We may luridly detail the latest developments of our torrid dalliances to our best friend, but wish to maintain a discreet silence with the vicar.

In addition to these specific revelations that we control on a person to person basis we are constantly patrolling our perimeters to protect ourselves from unauthorized invasion by strangers. Common courtesy is our main fence. In a uniform society in which all members understand the signals, saying “Butt out!” with a look, a tone of voice, a bland comment inoffensive to all is a common practice. We back off, change course, no one is offended or invaded. Apart from a few people who want to offend us or don't care if they do, the system works quite well.

Where the problem arises is when we are confronted by somebody who is using another set of rules. Either they do not understand our signals, or they actively seek to breach our defenses for some purpose. We often react strongly to these attempted invasions. First we try formality. Next comes frigid silence. And finally, when all else fails, we fall back on rudeness. In some cases, such as persistent telephone solicitors, rudeness is the only defense possible. In others, such as foreigners using different signals, we would like to be kind, but we feel under attack, and may overreact to perceived aggression.

One of the worst mistakes we make in our relationships with others is believing that people we are close to should have no secrets from us, that we should be open books to our parents and spouses and friends.
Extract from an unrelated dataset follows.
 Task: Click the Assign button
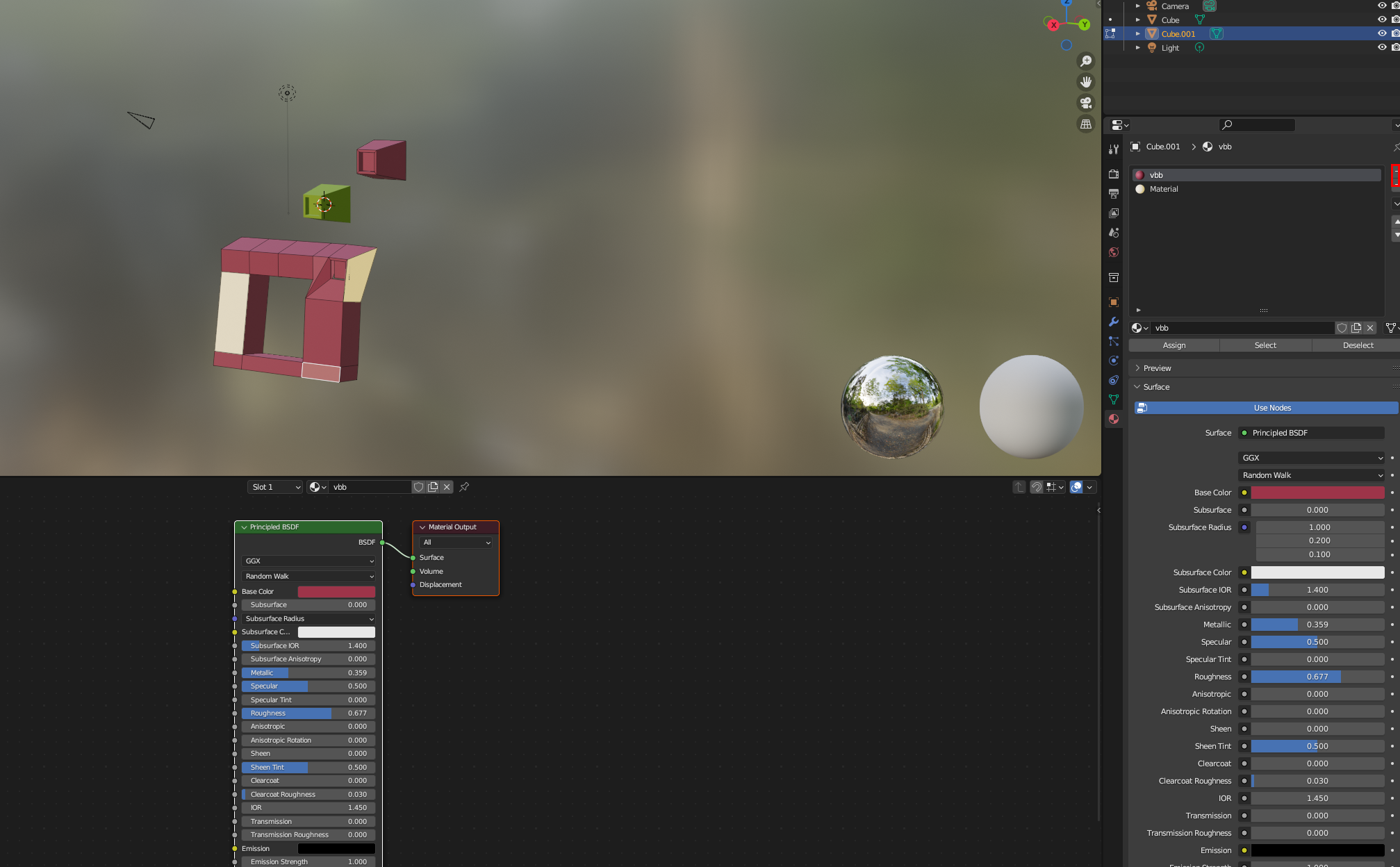pyautogui.click(x=1173, y=345)
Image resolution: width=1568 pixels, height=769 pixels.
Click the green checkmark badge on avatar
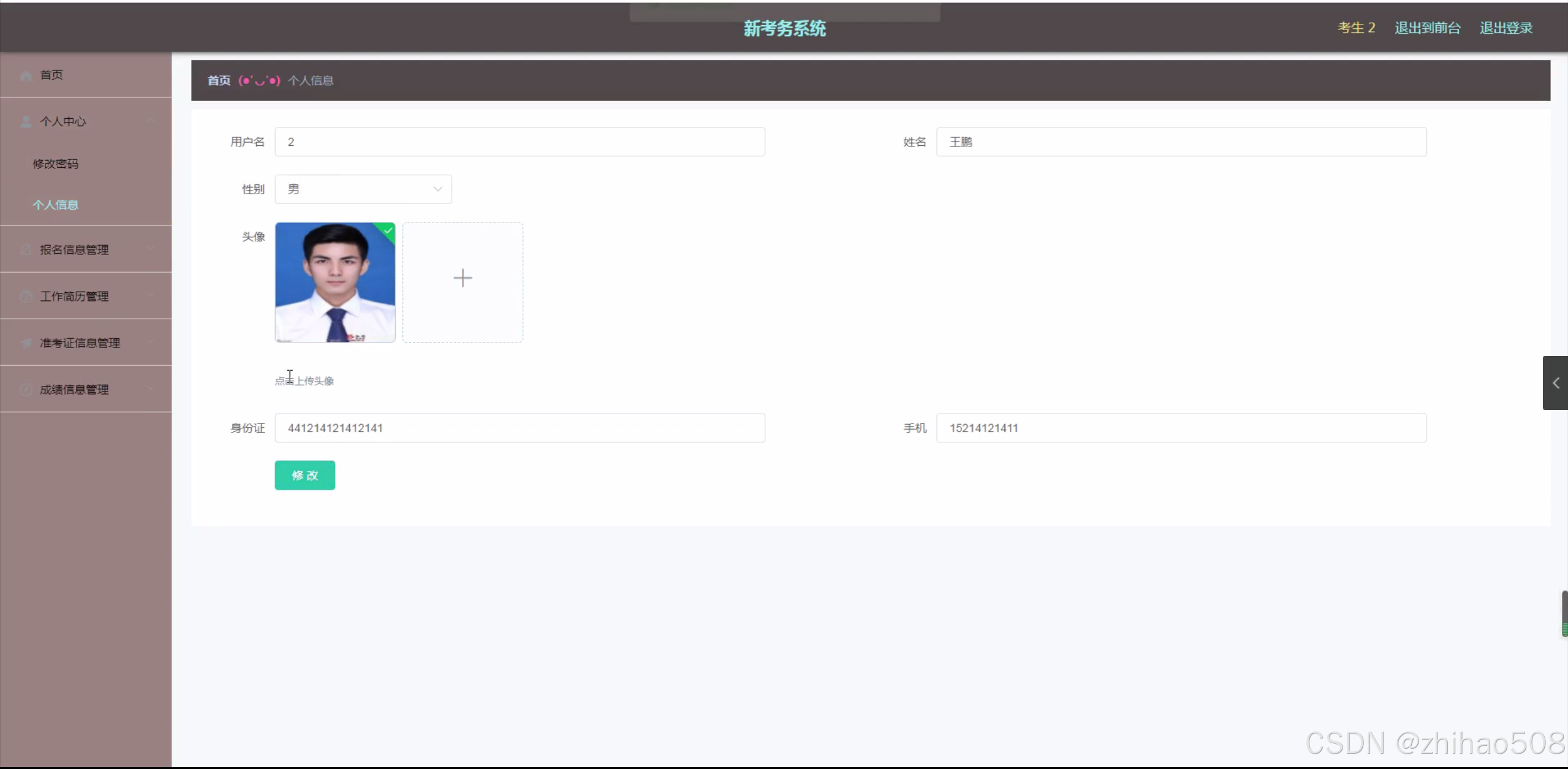click(x=388, y=230)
Or in other words we should not mind a bit upon finding Mom going through our drawers and throwing stuff out or demanding an explanation for THIS! The fact that we have been out on our own for several decades and have the white hair to prove it, have been leading independent lives and are doing fine doesn't neutralize the trespass, or detoxify the resentment. We need some space that is ours alone or we risk losing ourselves.

In addition, our own notion of what areas must be maintained inviolable may differ greatly from that of others. Is religious belief an acceptable area to open to the public? Or money? Or our psychotic relatives? In some cases yes, in others no.

So much of our behavior is governed by our need to maintain our privacy, it is small wonder that so much heat is generated over political movements whose aim is to invade areas cherished by some as intensely private; by others as matters to be dragged into public view in front of a studio audience.

If media reports are to be believed, upcoming generations will entertain no expectations of privacy. They will accept as normal the impertinent questions put by online merchants and special interest websites and will obediently supply their preferences in reading, viewing and listening, clothing, medications, sports teams, and holiday destinations. They will cheerfully welcome, rather than resentfully tolerate, the inescapable intrusion of advertising in all aspects of their lives. They will not mind that Apple Inc., the FBI, or Big Brother listens to their phone calls or traces their movements. Perhaps it is the vanguard of this new demographic that appears on Dr. Phil.

In any case it seems ironic that a people that has always prided itself on its rock-ribbed individualism would so easily abandon this myth in favor of bobble-head compliance with the demands of private industry and shadowy government interests.